El papá era ganadero y lo asesinaron paramilitares en 2005. Irma dice que su mamá se deprimió tanto que murió a los pocos meses y sus nueve hermanos se dispersaron. Después de buscar ayuda del gobierno por años y no encontrarla, terminó en ese humedal.
“Soy consciente de que estamos dañando el ambiente, pero no tenía otra opción —dice— Solo con la llegada de Petro, vuelvo a tener esperanza de salir de aquí”. Algunos llevan 27 años viviendo allí.
El hijo mayor de Irma maneja un mototaxi y dice que verlo así, sin estudio, le “hace doler el corazón”. Sus ojos se humedecen de nuevo. "Confío en este gobierno para que la historia no se repita con mi hijo menor. Yo sé que sí”.
Ella sigue viviendo en Berlín porque en Támesis no se pueden quedar a dormir. Y la casa desde la que Petro anunció las entregas está vacía.
Según dijo una fuente del Fondo para la Reparación de las Víctimas, FVR, que administra la hacienda, están contemplando la posibilidad de rentar la casa Támesis a un restaurante por 27 millones de pesos mensuales.

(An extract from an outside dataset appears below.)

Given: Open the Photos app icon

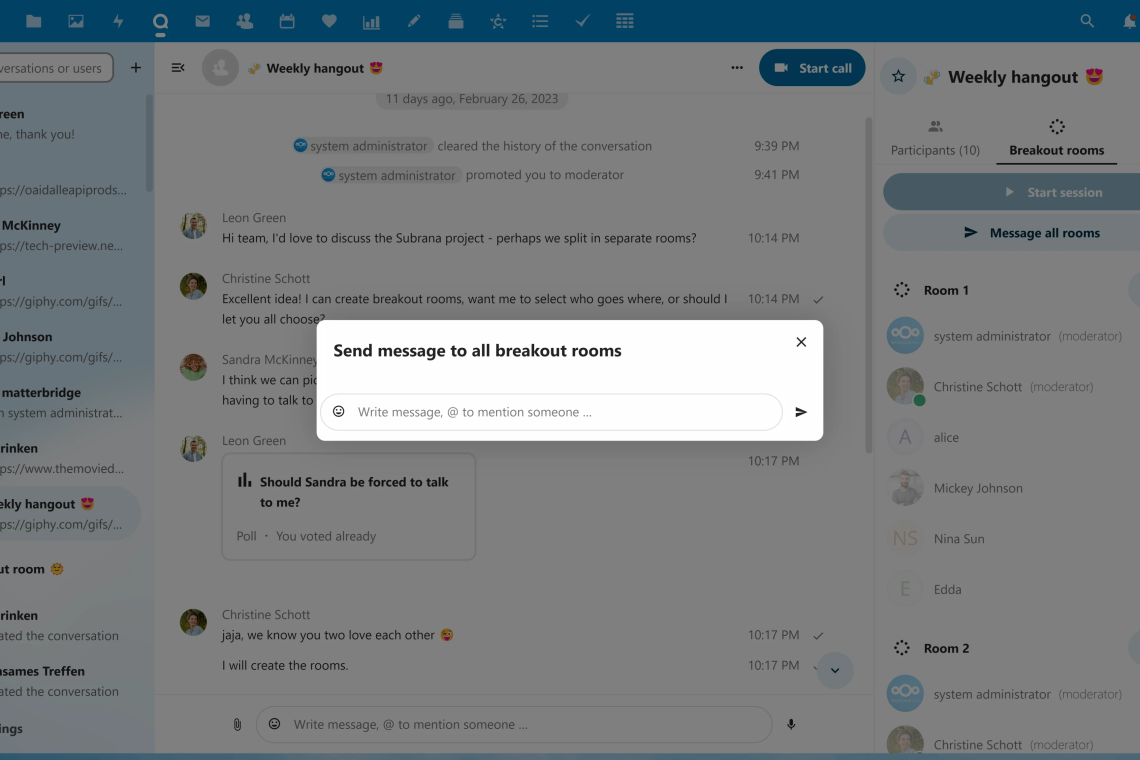Looking at the screenshot, I should [76, 21].
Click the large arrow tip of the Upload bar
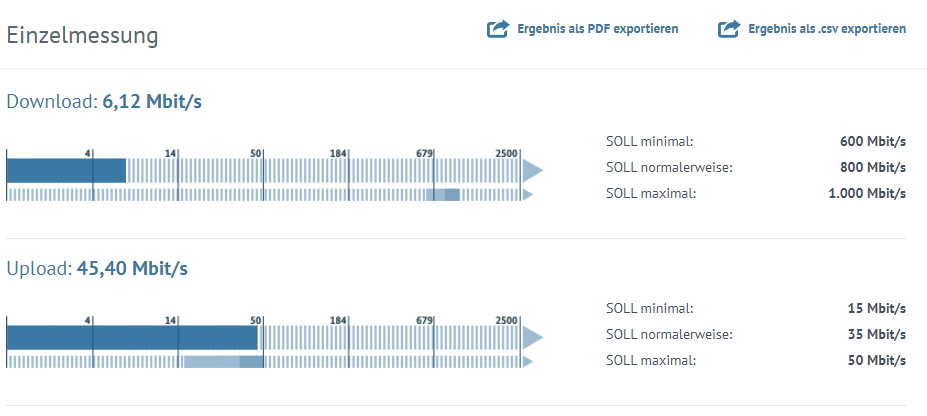Image resolution: width=927 pixels, height=416 pixels. [533, 337]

Daniel Rojas, el director de la SAE suspendido por la Procuraduría el viernes por tres meses, dice que el presidente Petro les pidió que estudiaran la posibilidad de hacer un centro cultural para los campesinos.
Varias beneficiarias en Támesis me dicen que les gustaría que se convirtiera en una escuela o un centro de salud.
Pero mientras esos planes se concretan, van a Támesis en las mañanas a quitar la maleza y después se devuelven a los lugares donde viven, como las invasiones del humedal Berlín.
La vida en Pontevedra
En cambio en Pontevedra, la finca que entregó el gobierno en Planeta Rica, y que queda a dos horas de Támesis, algunos campesinos sí se pasaron a vivir allí. La propiedad era de alias Falcón, excabecilla del Clan del Golfo, extraditado el año pasado.
Cervelión Cogollo, de 39 años, el líder campesino que nos llevó de Montería a Pontevedra, dice que sueña con que el proyecto que construyan pueda sacar de la pobreza a los campesinos de Planeta Rica. Señalando un terreno plano, verde, con algunos tamarindos, robles e higos, me cuenta que él, personalmente, quiere sembrar patilla.
“Cuando era niño mi papá, antes de que lo mataran los paramilitares, me mandaba a cuidar esos cultivos para que las aves no se los comieran. ¿Tú sabes la satisfacción que me va a dar cuando me pueda comer una patilla aquí?”. Su meta es estar en ese plan en tres meses.
“Lo que más me gustaría sembrar y comer de esta tierra es la maracuyá”, me dice Libardo Antonio Acevedo, de 59 años, cuando llegamos a la finca. “¡Es que ese jugo me da una contentura!”. Se abraza el pecho. “¡Y esa fruta sí que da plata!”. Sonríe y me ofrece una silla para sentarme en el kiosko donde guardan las herramientas de la hacienda.